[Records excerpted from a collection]
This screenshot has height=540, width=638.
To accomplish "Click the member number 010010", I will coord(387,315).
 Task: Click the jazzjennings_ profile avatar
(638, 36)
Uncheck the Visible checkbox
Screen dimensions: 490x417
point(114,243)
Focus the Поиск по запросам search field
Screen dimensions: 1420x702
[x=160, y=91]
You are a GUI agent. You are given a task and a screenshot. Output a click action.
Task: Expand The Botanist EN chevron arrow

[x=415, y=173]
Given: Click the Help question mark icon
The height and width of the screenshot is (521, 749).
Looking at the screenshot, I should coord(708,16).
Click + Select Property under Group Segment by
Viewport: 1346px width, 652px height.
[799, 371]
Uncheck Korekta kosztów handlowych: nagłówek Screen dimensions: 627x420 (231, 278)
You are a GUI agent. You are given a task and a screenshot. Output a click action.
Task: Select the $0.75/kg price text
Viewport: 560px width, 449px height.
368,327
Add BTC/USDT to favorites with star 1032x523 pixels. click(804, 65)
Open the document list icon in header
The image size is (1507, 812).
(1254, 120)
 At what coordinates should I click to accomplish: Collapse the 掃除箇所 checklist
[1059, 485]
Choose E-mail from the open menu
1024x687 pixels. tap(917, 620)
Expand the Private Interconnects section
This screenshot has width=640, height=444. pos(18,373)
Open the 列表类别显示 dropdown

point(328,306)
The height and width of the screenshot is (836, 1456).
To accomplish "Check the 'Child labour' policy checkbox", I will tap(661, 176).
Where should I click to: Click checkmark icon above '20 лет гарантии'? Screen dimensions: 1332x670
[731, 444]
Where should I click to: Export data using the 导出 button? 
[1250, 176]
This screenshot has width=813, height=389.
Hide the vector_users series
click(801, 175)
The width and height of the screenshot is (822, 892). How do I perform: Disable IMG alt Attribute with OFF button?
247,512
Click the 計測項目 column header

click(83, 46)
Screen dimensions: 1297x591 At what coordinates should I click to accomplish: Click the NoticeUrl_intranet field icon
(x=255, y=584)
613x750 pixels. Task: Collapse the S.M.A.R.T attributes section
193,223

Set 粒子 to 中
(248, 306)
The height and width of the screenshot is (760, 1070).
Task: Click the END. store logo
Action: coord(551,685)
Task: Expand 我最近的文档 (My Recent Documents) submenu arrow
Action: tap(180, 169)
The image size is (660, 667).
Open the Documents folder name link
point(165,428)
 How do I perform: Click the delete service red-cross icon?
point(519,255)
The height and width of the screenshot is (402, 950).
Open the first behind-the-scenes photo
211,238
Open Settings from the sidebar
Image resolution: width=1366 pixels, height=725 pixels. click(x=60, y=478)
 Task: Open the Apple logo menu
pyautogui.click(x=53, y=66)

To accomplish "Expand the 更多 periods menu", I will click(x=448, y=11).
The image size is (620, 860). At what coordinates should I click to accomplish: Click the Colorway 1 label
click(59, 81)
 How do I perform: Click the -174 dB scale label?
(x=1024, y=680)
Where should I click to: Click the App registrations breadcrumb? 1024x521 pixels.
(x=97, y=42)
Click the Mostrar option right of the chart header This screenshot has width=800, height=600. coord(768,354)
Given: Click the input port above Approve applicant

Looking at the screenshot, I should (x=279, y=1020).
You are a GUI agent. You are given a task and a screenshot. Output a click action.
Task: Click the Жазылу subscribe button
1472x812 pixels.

Exercise details. Retype the data. Every line must match the original exactly.

Final answer.
This screenshot has height=540, width=638.
To accomplish "Click the member number 010010", I will coord(387,315).
 Task: Click the jazzjennings_ profile avatar
(638, 36)
Uncheck the Visible checkbox
Screen dimensions: 490x417
point(114,243)
Focus the Поиск по запросам search field
Screen dimensions: 1420x702
[x=160, y=91]
You are a GUI agent. You are given a task and a screenshot. Output a click action.
Task: Expand The Botanist EN chevron arrow

[x=415, y=173]
Given: Click the Help question mark icon
The height and width of the screenshot is (521, 749).
Looking at the screenshot, I should coord(708,16).
Click + Select Property under Group Segment by
Viewport: 1346px width, 652px height.
[799, 371]
Uncheck Korekta kosztów handlowych: nagłówek Screen dimensions: 627x420 (231, 278)
You are a GUI agent. You are given a task and a screenshot. Output a click action.
Task: Select the $0.75/kg price text
Viewport: 560px width, 449px height.
368,327
Add BTC/USDT to favorites with star 1032x523 pixels. click(804, 65)
Open the document list icon in header
The image size is (1507, 812).
(1254, 120)
 At what coordinates should I click to accomplish: Collapse the 掃除箇所 checklist
[1059, 485]
Choose E-mail from the open menu
1024x687 pixels. tap(917, 620)
Expand the Private Interconnects section
This screenshot has width=640, height=444. pos(18,373)
Open the 列表类别显示 dropdown

point(328,306)
The height and width of the screenshot is (836, 1456).
To accomplish "Check the 'Child labour' policy checkbox", I will tap(661, 176).
Where should I click to: Click checkmark icon above '20 лет гарантии'? Screen dimensions: 1332x670
[731, 444]
Where should I click to: Export data using the 导出 button? 
[1250, 176]
This screenshot has width=813, height=389.
Hide the vector_users series
click(801, 175)
The width and height of the screenshot is (822, 892). How do I perform: Disable IMG alt Attribute with OFF button?
247,512
Click the 計測項目 column header

click(83, 46)
Screen dimensions: 1297x591 At what coordinates should I click to accomplish: Click the NoticeUrl_intranet field icon
(x=255, y=584)
613x750 pixels. Task: Collapse the S.M.A.R.T attributes section
193,223

Set 粒子 to 中
(248, 306)
The height and width of the screenshot is (760, 1070).
Task: Click the END. store logo
Action: coord(551,685)
Task: Expand 我最近的文档 (My Recent Documents) submenu arrow
Action: tap(180, 169)
The image size is (660, 667).
Open the Documents folder name link
point(165,428)
 How do I perform: Click the delete service red-cross icon?
point(519,255)
The height and width of the screenshot is (402, 950).
Open the first behind-the-scenes photo
211,238
Open Settings from the sidebar
Image resolution: width=1366 pixels, height=725 pixels. click(x=60, y=478)
 Task: Open the Apple logo menu
pyautogui.click(x=53, y=66)

To accomplish "Expand the 更多 periods menu", I will click(x=448, y=11).
The image size is (620, 860). At what coordinates should I click to accomplish: Click the Colorway 1 label
click(59, 81)
 How do I perform: Click the -174 dB scale label?
(x=1024, y=680)
Where should I click to: Click the App registrations breadcrumb? 1024x521 pixels.
(x=97, y=42)
Click the Mostrar option right of the chart header This screenshot has width=800, height=600. coord(768,354)
Given: Click the input port above Approve applicant

Looking at the screenshot, I should (x=279, y=1020).
You are a GUI agent. You are given a task and a screenshot. Output a click action.
Task: Click the Жазылу subscribe button
1472x812 pixels.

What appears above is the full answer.